LLES VÊTEMENTS SONT DES OBJETS À PART, des pièces chargées d’affects qui se distinguent par leur contact prolongé et étroit avec la peau. Nous nouons avec certains d’entre eux une relation affective, réminiscence du passé. Modèles griffés ou lambda, grigris usés ou flambant neufs, ces « vêtements-souvenirs » – comme les appelle Alexandra Bosc, conservatrice du patrimoine au Palais Galliera, à Paris – occupent une place particulière dans notre panthéon et révèlent des pans de notre vie, des fragments de notre imaginaire. Qui n’a pas un vêtement fétiche dans sa garde-robe, une pièce qui protège, rassure ou réconforte, à laquelle nous témoignons un attachement parfois déraisonnable ? Ce rapport émotif est lié à notre histoire, à notre mythologie, avec ses référents et ses symboles, et à la manière dont nous reconstruisons notre existence, consciemment ou non.
OBJETS D’AFFECTION
Cette robe de mariée, que l’on conserve précieusement à l’abri de la lumière, dans une housse que l’on n’ouvre presque jamais ; ce manteau en fourrure, transmis de génération en génération, portant encore la trace du parfum de ses propriétaires ; ce pull d’enfant, relique sentimentale : à chacun sa liste de vêtements-souvenirs. « Ces pièces sont chargées d’émotions et souvent dépourvues de valeur marchande. C’est un jean ou un tee-shirt percé, qui tire vers le rien, vestige du passé. L’objet acquiert de la valeur aux yeux de son propriétaire par le flot de souvenirs qu’il convoque. En cela, il est unique et insubstituable », détaille Sylvie Marot, experte en patrimoine mode. Ce qui transforme de simples objets en pièces fétiches, ce sont bien ces émotions personnelles qui parent l’objet de significations extérieures à sa matérialité. « Ce ne sont pas les objets en tant que tels qui ont une valeur, mais bien les souvenirs que l’on conserve en nous », poursuit la spécialiste. Est-ce à cette robe que je tiens ? Ou est-ce la personne qui me l’a offerte qui m’est chère ? Est-ce ce vieux jean élimé que je veux à tout prix garder ? Ou est-ce la rencontre que j’ai faite le jour où je le portais que je désire me rappeler ? « Il y a deux types de vêtements, objets d’affection : ceux qu’on ne porte pas ou plus, mais qu’on garde près de soi pour leur valeur sentimentale, pour se remémorer un instant ou une personne, et les habits doudou ou porte-chance qu’on revêt lors d’une occasion particulière, de manière superstitieuse. L’être humain est un être d’habitudes, il cherche ainsi à se rassurer », indique Marie de Noailles, psychologue, addictologue et psychothérapeute.

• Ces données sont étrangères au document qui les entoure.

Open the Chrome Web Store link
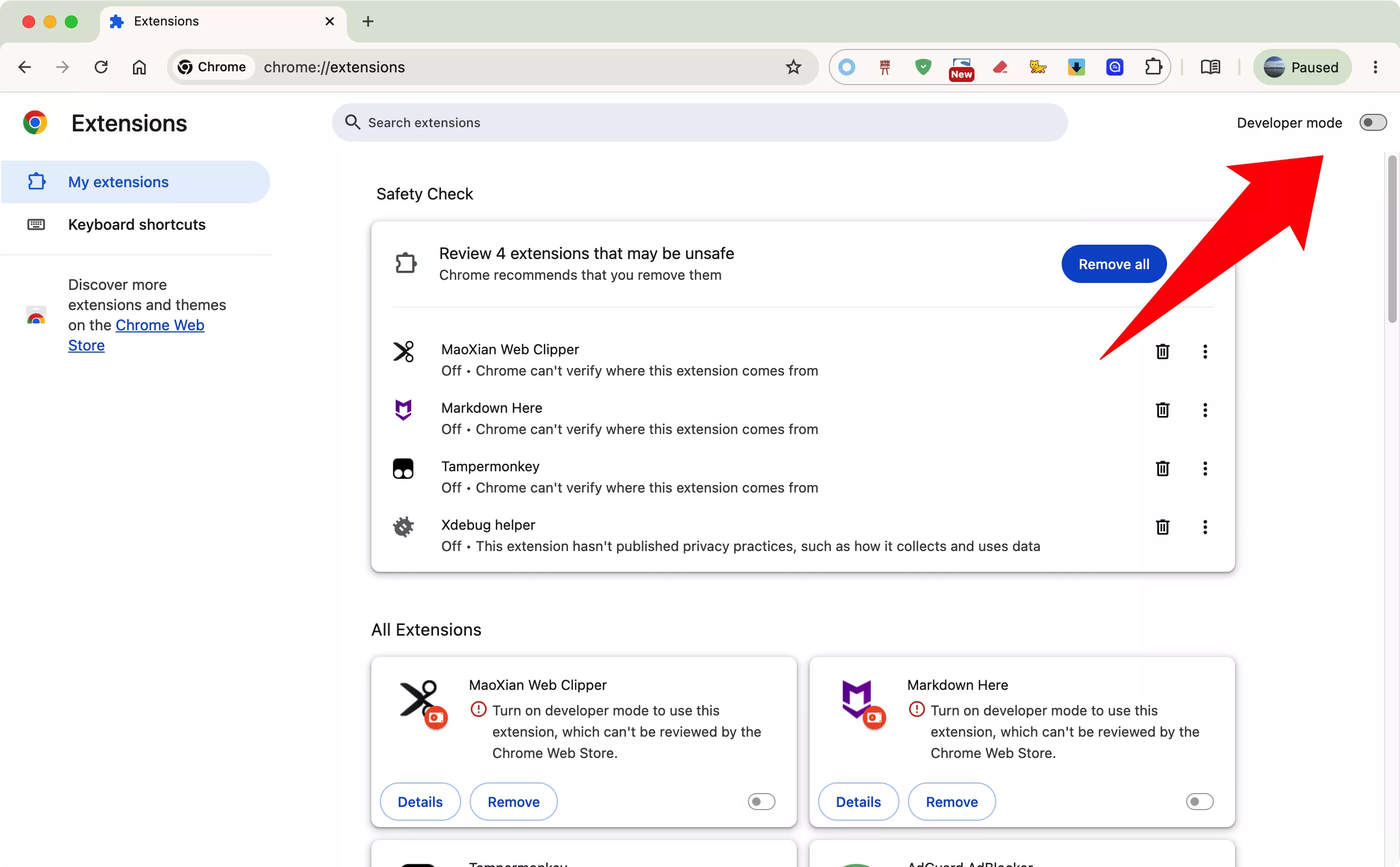Viewport: 1400px width, 867px height. pos(137,335)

TRANSMISSION ET SECRETS INTIMES
« En général, ce sont des pièces qu’on ne peut pas se résoudre à voir disparaître et que nous transmettons à nos enfants ou à nos proches, mais il n’y a pas de règles, précise Marie de Noailles. Certaines personnes, au contraire, sont contraintes de se séparer des objets d’un défunt, pour pouvoir faire leur deuil. » Alexandra Bosc, dans son article « Les vêtements, reliques de contact » (dans le catalogue publié lors de l’exposition Anatomie d’une collection, présentée au Palais Galliera en 2016), raconte ainsi que Napoléon avait conservé le manteau qu’il avait porté en 1800, lors de sa victoire à Marengo, pour que son fils en hérite. De même, une clause du testament de la comtesse de Castiglione mentionne « la chemise de Compiègne, 1857, batiste et dentelles » – souvenir de sa liaison avec Napoléon III – avec laquelle elle souhaitait être enterrée. « Seul le propriétaire connaît la véritable histoire de ses vêtements et leurs secrets. Celui qui en hérite est parfois loin de se douter de ce qu’ont vécu ces pièces », souligne Marie de Noailles. Chaque vêtement renferme ainsi son lot de mystères et de souvenirs. La mode passe, les sentiments restent.